The knock on shuffle -- your wheel stops at the 12 and 6 transitions so it
is a more jerky method. The fix: if you know that can happen, don't let it.
Don't let the steering wheel stop as you shift hands. Practice a smooth
The knock on hand-over-hand -- you can get cross-handed. The fix: the loose
hand always goes OVER the hand on the wheel. You make it the habit, practice
a smooth transition.
Proponents of either will argue mightily for it over the other. I used to
shuffle steer. When I went to E.Paul Dickinson's school (first 5-time champ
in the '70s) he broke me of that and got me doing hand-over-hand. I never
quite bought his argument against shuffle, but it was his school and while
there I was going to do it his way, and his way worked well enough it became
E.Paul also taught me to "prepare" my turns. I am at 10 and 2, but that left
turn is coming up so my right hand drops down to 4 o'clock before I begin
turning the wheel. I now have about 180 degrees of steering-wheel turn with
my right hand, rather than about 100 degrees. On many turns, it is enough
there is no need for a hand-over-hand. It is just re-positioning the hands
on the wheel before the turn. This works whether you shuffle or
On long sweepers where I am going to be in the turn for a long time, I like
to position my hands so that, in the turn, they are at 9 and 3. Or near to
it. This puts them on opposite sides of the wheel on a line running through
the hub, and makes for much easier control, and much easier ability to make
small corrections. The two hands counterbalance each other.

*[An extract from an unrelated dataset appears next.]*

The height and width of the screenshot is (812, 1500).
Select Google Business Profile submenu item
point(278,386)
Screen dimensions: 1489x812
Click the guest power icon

BTW, to the argument that a student is going to be so busy with other stuff
that hand positions are just extra baggage ... this is a reason for why I
tell students to practice it all on the street. Break the bad habits and
make these techniques habit. At first you have to remind yourself to do it,
but keep reminding yourself. Eventually you will find you are doing it as
habit. Then, on course, you are concentrating on lines and things unique to
the course. How you sit, hold the wheel etc., will be second nature.
Besides, if you drive autox-style on the street all the time, when that bozo
runs the red light in front of you, you will be better able to react to it
and maybe not T-bone him (it's happened to me! I was able to turn and reduce
a grinding T-bone to a mild fender dent).